- Thu May 08, 2014 12:58 pm
#188236
As part of a people who did get a stern yelling at if he did something bad, or a spanking if he was extra bad, I turned out fairly alright. That, and I, for all my life, spent seemingly 'unhealthy' numbers of hours in front of the screen. Sure, I'm not exactly Mr. Popular, and I don't have many friends; but all the friends that I do have in the real world are true friends. The sort that stick with you through the thick and thin.

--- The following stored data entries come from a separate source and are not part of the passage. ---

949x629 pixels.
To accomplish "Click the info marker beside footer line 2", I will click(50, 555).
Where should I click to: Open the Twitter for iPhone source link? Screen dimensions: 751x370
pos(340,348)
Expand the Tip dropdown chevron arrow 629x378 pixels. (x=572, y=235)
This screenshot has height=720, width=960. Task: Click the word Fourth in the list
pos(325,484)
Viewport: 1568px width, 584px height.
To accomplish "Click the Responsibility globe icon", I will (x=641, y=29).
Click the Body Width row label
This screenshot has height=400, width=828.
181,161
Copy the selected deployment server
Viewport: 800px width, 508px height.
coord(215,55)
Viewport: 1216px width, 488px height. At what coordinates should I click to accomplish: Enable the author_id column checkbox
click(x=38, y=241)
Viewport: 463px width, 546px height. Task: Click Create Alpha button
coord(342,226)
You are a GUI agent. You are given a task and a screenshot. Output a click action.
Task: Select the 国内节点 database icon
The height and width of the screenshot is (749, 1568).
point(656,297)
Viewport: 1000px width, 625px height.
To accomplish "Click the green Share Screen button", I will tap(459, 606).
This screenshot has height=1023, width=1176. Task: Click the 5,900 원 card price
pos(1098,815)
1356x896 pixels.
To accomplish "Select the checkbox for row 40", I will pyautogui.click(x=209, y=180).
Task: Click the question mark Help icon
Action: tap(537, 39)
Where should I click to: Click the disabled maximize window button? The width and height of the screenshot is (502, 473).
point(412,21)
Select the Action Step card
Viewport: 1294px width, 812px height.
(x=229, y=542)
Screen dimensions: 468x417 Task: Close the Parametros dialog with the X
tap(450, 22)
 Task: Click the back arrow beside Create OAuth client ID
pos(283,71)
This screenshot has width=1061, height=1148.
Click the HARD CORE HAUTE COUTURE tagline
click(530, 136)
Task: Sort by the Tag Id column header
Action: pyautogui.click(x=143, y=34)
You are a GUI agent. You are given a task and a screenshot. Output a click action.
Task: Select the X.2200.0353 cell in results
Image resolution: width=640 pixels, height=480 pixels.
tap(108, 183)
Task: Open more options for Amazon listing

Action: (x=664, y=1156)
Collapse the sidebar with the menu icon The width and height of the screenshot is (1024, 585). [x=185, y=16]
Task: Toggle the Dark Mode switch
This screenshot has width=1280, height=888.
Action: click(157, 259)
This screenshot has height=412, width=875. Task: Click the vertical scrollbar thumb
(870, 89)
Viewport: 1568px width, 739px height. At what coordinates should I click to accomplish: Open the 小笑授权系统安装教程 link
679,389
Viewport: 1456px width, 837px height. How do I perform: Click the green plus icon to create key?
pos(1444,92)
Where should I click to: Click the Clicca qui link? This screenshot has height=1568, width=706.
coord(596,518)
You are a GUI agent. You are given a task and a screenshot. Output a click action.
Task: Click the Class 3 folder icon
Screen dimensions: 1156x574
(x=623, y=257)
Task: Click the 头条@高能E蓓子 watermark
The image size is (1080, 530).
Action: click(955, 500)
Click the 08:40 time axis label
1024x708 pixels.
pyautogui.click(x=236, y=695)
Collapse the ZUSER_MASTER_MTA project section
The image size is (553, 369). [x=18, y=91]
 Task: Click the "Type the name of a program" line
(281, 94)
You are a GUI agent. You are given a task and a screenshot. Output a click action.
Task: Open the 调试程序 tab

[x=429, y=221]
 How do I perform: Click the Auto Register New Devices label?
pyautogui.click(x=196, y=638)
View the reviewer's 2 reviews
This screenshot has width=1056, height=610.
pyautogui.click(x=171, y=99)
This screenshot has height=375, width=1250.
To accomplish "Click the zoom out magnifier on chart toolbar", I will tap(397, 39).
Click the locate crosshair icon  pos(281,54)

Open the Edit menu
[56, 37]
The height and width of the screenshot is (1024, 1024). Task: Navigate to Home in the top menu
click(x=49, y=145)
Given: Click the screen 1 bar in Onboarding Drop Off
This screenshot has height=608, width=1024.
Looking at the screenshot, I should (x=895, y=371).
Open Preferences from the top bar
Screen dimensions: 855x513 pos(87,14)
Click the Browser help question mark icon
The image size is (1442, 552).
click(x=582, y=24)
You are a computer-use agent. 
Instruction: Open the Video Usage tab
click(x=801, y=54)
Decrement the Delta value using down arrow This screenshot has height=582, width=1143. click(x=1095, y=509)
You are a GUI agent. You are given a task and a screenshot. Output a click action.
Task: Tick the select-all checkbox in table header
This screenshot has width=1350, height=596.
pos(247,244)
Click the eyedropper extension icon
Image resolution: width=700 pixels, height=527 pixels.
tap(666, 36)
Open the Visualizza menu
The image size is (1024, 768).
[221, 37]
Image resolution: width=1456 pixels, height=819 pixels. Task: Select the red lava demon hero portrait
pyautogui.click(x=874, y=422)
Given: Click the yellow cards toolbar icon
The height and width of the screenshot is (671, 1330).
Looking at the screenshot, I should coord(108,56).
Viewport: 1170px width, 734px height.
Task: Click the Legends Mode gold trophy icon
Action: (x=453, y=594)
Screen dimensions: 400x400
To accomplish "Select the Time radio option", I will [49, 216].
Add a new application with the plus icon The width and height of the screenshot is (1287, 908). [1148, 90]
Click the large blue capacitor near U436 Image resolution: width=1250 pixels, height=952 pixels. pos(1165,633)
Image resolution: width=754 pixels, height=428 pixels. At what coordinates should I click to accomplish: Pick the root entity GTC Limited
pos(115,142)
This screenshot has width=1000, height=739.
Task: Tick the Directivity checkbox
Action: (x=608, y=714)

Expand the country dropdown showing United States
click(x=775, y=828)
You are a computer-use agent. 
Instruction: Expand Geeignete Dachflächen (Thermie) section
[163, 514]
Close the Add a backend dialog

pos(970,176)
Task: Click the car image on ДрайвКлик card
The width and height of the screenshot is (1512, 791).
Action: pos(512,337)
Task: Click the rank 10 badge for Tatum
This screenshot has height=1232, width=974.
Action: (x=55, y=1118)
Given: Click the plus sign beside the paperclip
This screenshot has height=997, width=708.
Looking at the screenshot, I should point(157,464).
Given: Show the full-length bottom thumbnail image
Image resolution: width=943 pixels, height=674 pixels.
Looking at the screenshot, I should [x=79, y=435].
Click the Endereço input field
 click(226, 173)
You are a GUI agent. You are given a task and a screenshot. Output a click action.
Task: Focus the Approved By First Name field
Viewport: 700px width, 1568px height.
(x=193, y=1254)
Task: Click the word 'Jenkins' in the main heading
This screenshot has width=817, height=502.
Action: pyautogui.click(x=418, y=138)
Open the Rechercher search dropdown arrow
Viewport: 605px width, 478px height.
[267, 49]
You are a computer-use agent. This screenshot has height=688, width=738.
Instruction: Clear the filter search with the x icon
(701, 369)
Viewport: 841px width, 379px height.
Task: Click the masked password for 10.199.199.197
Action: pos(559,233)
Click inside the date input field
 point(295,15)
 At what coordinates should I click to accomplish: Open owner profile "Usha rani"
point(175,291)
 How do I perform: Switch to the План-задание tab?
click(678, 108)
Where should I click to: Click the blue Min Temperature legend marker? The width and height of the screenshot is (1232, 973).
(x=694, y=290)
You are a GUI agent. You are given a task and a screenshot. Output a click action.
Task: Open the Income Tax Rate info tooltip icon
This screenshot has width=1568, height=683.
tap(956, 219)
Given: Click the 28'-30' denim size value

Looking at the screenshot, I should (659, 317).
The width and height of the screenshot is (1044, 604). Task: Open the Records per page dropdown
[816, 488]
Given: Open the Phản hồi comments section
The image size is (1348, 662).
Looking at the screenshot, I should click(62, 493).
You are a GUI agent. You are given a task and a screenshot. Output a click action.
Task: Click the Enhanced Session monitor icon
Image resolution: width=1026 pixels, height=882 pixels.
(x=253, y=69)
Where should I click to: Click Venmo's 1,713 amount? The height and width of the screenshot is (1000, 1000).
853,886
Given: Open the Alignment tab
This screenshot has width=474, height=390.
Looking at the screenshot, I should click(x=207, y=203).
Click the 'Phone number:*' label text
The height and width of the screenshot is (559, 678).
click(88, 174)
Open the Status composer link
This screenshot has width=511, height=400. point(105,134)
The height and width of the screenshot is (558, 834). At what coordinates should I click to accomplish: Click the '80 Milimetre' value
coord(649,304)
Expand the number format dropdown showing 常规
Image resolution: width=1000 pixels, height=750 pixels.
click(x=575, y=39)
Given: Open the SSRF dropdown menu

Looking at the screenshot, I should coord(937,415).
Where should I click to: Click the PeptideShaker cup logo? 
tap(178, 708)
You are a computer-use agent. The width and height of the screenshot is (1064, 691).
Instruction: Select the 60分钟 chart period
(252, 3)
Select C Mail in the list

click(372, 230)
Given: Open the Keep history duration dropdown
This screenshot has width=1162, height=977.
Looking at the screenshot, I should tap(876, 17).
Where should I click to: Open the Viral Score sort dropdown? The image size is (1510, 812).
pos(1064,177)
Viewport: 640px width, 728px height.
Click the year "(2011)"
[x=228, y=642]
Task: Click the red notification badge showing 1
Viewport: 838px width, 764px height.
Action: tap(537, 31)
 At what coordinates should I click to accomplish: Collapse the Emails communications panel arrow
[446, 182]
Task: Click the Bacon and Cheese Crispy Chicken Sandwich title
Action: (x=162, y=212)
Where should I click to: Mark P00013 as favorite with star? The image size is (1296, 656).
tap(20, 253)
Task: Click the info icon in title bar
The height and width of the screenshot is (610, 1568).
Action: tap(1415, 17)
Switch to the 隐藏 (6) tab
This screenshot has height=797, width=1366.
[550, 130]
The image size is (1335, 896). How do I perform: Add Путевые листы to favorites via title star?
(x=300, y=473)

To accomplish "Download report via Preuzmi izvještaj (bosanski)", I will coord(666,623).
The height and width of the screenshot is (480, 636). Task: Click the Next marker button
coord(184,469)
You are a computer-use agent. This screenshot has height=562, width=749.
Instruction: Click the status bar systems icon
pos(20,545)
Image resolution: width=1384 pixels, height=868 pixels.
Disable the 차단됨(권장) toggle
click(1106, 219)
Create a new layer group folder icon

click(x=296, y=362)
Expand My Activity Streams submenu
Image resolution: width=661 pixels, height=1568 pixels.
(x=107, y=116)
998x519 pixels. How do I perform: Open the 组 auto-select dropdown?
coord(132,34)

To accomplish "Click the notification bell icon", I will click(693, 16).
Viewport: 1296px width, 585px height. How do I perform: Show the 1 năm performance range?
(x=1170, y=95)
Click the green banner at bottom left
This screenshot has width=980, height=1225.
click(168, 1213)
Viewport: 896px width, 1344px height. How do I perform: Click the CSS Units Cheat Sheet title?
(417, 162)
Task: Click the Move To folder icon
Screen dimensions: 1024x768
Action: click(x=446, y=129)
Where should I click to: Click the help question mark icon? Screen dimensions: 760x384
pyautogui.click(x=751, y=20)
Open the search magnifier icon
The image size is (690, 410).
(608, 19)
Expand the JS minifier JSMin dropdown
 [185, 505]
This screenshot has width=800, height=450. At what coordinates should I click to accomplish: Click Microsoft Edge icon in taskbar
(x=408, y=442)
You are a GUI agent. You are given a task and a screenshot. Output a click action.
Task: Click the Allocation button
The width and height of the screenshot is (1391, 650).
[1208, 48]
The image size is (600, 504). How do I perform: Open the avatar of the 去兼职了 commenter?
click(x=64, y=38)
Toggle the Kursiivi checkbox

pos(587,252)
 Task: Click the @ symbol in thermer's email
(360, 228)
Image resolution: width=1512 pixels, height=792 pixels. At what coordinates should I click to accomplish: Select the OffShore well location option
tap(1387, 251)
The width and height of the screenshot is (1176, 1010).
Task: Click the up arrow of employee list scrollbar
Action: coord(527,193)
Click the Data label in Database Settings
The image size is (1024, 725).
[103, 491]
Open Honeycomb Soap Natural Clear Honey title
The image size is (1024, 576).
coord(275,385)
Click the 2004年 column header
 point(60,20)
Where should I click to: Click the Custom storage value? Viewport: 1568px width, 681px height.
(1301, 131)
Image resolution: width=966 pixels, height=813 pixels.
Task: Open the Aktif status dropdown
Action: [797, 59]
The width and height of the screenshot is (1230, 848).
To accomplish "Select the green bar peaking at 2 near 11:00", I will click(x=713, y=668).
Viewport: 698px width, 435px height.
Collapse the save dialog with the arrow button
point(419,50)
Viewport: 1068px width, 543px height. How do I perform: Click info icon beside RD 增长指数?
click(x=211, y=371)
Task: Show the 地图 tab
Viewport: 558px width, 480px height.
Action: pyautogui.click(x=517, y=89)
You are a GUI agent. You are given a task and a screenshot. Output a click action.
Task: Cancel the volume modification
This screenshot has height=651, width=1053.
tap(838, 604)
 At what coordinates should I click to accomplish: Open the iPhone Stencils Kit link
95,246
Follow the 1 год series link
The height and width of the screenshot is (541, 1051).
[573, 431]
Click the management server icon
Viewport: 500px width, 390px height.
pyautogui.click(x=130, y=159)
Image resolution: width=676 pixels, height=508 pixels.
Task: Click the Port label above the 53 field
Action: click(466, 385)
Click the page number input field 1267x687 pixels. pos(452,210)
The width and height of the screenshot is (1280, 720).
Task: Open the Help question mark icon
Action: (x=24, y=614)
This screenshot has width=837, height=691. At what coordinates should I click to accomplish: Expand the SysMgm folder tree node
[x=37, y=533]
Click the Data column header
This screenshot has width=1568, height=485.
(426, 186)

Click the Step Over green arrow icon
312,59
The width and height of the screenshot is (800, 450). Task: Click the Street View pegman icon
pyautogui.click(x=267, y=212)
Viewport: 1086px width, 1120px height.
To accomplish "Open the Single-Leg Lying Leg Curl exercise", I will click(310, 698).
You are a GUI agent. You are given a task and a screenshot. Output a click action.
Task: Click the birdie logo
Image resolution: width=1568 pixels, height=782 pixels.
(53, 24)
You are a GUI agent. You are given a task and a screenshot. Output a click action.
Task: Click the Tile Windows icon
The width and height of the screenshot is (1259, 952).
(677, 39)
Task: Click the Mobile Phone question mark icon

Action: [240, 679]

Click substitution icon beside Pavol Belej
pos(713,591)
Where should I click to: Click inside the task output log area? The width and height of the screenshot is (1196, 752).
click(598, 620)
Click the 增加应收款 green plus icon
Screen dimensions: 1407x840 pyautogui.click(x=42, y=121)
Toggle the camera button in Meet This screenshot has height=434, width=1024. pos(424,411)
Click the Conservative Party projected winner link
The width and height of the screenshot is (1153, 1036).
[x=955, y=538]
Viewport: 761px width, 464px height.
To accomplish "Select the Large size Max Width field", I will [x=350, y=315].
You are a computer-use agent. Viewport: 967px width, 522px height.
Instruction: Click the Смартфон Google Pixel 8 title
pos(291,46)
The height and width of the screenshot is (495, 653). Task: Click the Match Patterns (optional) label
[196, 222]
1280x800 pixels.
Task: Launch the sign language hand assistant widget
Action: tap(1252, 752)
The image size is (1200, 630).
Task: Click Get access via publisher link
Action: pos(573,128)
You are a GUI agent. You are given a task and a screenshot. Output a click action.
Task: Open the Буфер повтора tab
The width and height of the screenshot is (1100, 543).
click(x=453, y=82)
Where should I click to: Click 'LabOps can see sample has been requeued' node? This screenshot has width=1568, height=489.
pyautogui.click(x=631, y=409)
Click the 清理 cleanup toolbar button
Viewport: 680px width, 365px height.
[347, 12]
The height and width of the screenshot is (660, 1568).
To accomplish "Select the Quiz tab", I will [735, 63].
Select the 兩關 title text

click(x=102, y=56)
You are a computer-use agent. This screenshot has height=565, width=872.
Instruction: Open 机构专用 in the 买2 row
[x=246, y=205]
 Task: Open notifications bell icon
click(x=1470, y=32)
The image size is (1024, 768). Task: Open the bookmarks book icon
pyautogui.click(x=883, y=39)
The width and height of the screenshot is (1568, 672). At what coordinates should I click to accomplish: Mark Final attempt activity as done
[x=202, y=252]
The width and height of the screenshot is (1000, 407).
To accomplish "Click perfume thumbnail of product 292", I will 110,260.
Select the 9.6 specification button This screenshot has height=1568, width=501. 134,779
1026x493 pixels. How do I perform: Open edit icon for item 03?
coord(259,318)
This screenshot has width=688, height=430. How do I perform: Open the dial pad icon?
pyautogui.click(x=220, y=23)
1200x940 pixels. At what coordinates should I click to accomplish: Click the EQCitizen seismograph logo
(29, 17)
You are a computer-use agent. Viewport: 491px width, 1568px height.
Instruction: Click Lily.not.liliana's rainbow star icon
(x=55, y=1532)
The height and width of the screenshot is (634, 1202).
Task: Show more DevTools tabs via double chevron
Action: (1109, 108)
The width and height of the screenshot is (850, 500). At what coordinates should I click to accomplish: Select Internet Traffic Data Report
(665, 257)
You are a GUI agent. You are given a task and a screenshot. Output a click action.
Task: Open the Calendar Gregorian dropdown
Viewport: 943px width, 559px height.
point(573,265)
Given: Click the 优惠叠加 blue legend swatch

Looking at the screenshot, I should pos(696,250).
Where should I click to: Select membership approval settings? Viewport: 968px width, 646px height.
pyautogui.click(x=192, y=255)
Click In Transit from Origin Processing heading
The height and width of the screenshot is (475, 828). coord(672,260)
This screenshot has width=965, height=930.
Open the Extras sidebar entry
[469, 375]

What annoys me about this video, from my perspective at least, is that this video seems to blame technology for the social and cognitive failings of people nowadays. Of course, there are many people who spent many screen hours like me and turned out bad; but my mind always seems focused on a habit that, even though you may not see it as such, is a most human habit indeed. You see, one thing that we humans seem to get a kick out of doing is blaming everything but ourselves. Kids are 'antisocial'? Blame technology and video games, not the kids' choices or the guidance of parents, always the technology and video games. We live in a day and age where people have it in their heads that our lives are not moulded by ourselves, but purely by the environment around us. In publicised media and studies, this assumption we as a people make is a correct one, but in reality I am willing to bet that many of these cases were influenced by the choices of the person involved... not the environment they were exposed to.
Now, as for the public decrying those who's children get the occasional scrape from accidents, or people using legal action against others for minor incidents... that stems from a gradual progression of more sheltered parenting and care. If one shelters a person, that person will find other means of seemingly interacting with the world, and that is through technology. Even though I spent many hours in front of a computer screen, I still spent some time outside playing and more often than not grazing myself or cutting myself. Mother would put a plaster and some antiseptic, and depending on how big the graze was, she'd let me go straight outside again. This instance of little sheltering gave me a small insight to what pain was, and made me more hard-skinned. Because I was given the choice to go out and risk getting myself hurt, thus not being sheltered, I learned to suck up minor accidents, and not immediately blame others for my issues. Many other kids around my age also experienced this, and come the first year of secondary school, we were all fairly hardened 11 year olds. As such, our football (soccer) and rugby was often brutally rough and the vast majority of us had a great deal of fun doing it, and if some of us got injured, we'd laugh it off or if it was serious, we calmly dealt with it instead of decrying the world around us for our strife. One example was when one of my rugby opponents accidentally fell on my right forearm, snapping one bone in 3 places and the other in 2. One week after we were laughing about it.
Yet a good 4 years later, when my year group would often play football on a hardcourt with people of different year groups, I accidentally a 13 year old on the ankle, he fell over and started crying about a small graze, with himself and his colleagues immediately having a go at me for 'injuring' the boy. It was pretty clear that this lot simply, as a whole, were not nearly as used to tumbling a bit as my lot were, despite my lot facing much worse at a younger age. Because of this, I can say that not exposing someone to a little taste of the real outside world can be all the more damaging than shielding them away from it completely, and I fear that by the time I reach my 30's (or some other time I decide to make a new life), humanity will be too afraid to come out of it's cave. I'm 19 now.
Of course, everything I say is HIGHLY generalistic, and not to be taken as targetting any specific individuals.
OrigamiElephant wrote:That's like saying you hate Microsoft, so you throw your Ipod in the dishwasher.